Objective: Reproduce the passage about Kuhn's painting Girl in Shako word for word, in full.

Document excerpt:
Girl in Shako of 1930 is a typical Kuhn portrayal of a female stage performer. The artist captures the exaggerated color contrasts of the stage in the woman’s bright make-up and in the gold trim and crimson plume of her shako, all of which stand in garish opposition to the cooler whites and blues of the figure and background. In the following years, Kuhn continued to experiment with a palette that employed the colors of show business. He wrote in 1935 about his use of “arbitrary color,” the artists own term for the deliberate pursuit of the gaudy look of the stage.1
The iconic, frontal pose and deadpan expression lend to the subject an eerie presence. Rejecting the traditional conventions of portraiture, Kuhn saw his sitter less as a unique individual than as a means toward a pictorial end. “Each painting,” wrote his wife, Vera: was a specific problem, sometimes tossed about in his mind for a year or more. During this time, before actual painting began, the idea became more simplified and clarified. The costume for a specific idea was often on hand, complete, before the model was picked. It was a matter of having the right girl or man for that particular idea appear at the studio.2
Girl in Shako is one of many paintings in which Kuhn posed female performers in shakos he designed and made himself. In contrast to his unfailingly sensitive treatment of male performers, such as Acrobat in White and Silver, Kuhn’s females often appear generic and lifeless, functioning primarily as props for exotic costumes. While Kuhn’s attitude toward gender roles awaits further examination, the artists own statement that his “paintings are intended for men and for virile women”3 suggests that maintaining a manly self-image was important to this painter.

Given data:

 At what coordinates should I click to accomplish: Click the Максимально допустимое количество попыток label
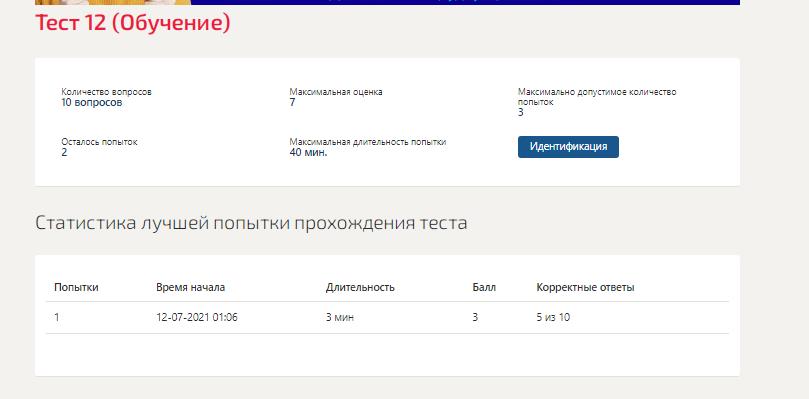tap(597, 97)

The answer:
Girl in Shako of 1930 is a typical Kuhn portrayal of a female stage performer. The artist captures the exaggerated color contrasts of the stage in the woman’s bright make-up and in the gold trim and crimson plume of her shako, all of which stand in garish opposition to the cooler whites and blues of the figure and background. In the following years, Kuhn continued to experiment with a palette that employed the colors of show business. He wrote in 1935 about his use of “arbitrary color,” the artists own term for the deliberate pursuit of the gaudy look of the stage.1
The iconic, frontal pose and deadpan expression lend to the subject an eerie presence. Rejecting the traditional conventions of portraiture, Kuhn saw his sitter less as a unique individual than as a means toward a pictorial end. “Each painting,” wrote his wife, Vera: was a specific problem, sometimes tossed about in his mind for a year or more. During this time, before actual painting began, the idea became more simplified and clarified. The costume for a specific idea was often on hand, complete, before the model was picked. It was a matter of having the right girl or man for that particular idea appear at the studio.2
Girl in Shako is one of many paintings in which Kuhn posed female performers in shakos he designed and made himself. In contrast to his unfailingly sensitive treatment of male performers, such as Acrobat in White and Silver, Kuhn’s females often appear generic and lifeless, functioning primarily as props for exotic costumes. While Kuhn’s attitude toward gender roles awaits further examination, the artists own statement that his “paintings are intended for men and for virile women”3 suggests that maintaining a manly self-image was important to this painter.